Does this make God cruel? That’s one way to interpret it. As a believer, though, I trust that God cares for me. If he doesn’t give me an answer to my questions, then there must be a reason (and a reason rooted in his love for me). I think of my own children. Do I always answer all of their questions? No. Some I don’t answer because I don’t know the answer – this obviously doesn’t apply to God who knows all things. Other times, though, I refuse to answer a question because I know refusing to give them an answer is for their benefit. Take for example, Sophie’s homework. She’s just in kindergarten, so I still know all the answers to what she’s working on. But does it help her if I just fill in the blanks for her? Of course, not. Part of growing wise is learning how to figure things out on her own. I don’t abandon her. I’m there to encourage, to provide her with resources, to make sure she has help when she needs it. But ultimately, for her to grow in wisdom, she must make decisions on her own.

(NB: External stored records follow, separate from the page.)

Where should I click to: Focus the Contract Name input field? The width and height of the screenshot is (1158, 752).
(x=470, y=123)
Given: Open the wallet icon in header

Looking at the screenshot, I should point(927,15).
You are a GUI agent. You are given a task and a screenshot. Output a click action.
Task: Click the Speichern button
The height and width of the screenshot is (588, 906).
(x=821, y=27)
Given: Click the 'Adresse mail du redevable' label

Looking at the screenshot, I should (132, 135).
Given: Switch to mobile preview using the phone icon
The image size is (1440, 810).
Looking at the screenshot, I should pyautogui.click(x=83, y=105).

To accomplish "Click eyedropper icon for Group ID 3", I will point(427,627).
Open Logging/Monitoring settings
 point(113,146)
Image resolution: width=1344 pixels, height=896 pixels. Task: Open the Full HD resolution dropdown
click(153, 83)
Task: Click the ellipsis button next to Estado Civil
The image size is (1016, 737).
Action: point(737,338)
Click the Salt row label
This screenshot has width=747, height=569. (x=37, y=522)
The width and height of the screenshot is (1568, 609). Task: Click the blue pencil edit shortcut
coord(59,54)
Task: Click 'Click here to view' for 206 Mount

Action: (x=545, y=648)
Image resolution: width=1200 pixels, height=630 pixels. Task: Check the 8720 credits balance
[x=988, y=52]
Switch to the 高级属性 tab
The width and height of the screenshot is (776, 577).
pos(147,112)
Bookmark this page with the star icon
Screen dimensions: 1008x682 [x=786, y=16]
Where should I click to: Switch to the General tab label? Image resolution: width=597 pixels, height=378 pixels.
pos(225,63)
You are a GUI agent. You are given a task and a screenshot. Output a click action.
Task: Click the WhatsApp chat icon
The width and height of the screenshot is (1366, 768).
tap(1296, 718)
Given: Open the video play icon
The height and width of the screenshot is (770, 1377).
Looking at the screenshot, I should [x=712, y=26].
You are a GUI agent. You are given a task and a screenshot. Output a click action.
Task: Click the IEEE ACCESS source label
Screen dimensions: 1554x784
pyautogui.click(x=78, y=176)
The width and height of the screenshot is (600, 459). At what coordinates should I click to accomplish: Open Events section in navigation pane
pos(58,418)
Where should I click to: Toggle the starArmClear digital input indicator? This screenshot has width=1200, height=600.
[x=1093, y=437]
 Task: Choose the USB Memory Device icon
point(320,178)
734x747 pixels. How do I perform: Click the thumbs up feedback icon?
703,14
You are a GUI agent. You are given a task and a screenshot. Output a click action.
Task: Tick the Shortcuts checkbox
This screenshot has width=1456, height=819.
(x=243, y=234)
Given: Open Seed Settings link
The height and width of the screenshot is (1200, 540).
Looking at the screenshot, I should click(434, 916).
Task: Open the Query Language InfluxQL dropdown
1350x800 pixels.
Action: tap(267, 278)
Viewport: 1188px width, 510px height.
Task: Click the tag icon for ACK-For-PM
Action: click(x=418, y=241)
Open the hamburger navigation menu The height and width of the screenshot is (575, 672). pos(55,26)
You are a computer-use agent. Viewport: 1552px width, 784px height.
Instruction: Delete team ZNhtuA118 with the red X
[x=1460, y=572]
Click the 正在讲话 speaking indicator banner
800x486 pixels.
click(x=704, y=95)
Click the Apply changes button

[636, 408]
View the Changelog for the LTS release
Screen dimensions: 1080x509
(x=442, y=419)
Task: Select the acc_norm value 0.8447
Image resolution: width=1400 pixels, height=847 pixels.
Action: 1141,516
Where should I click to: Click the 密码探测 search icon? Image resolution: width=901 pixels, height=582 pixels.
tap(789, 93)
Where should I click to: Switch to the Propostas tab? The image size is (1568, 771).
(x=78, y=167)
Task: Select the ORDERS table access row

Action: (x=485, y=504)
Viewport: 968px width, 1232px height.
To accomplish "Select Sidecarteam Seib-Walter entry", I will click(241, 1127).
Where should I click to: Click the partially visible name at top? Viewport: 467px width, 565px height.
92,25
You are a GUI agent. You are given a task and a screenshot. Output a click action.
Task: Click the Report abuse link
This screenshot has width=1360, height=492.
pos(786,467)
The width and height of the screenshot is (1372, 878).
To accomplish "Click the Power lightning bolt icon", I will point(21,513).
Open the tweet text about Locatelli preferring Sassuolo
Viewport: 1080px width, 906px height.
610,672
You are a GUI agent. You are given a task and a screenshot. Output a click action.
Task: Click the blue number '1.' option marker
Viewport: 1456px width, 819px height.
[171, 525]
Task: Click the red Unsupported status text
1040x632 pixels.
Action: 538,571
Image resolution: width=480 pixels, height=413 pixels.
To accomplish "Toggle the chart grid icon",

Perhaps, this is one of the reasons God doesn't always answer our questions. He gives us everything we need for life and godliness (2 Peter 1:3-4). Sometimes that includes the answers to our questions, sometimes not. Because the truth is, God wants us to possess more than the answers to our questions. He wants us to be wise children who know how to discern his will and not simply copy down the answers from some heavenly cheat sheet. He wants us to grow up to be like him. While we might not like this arrangement, I hope we trust that it is for our ultimate good.
Choose my instruction instead of silver,
knowledge rather than choice gold,
For wisdom is more precious than rubies,
and nothing you desire can compare with her – Proverbs 8:10-11.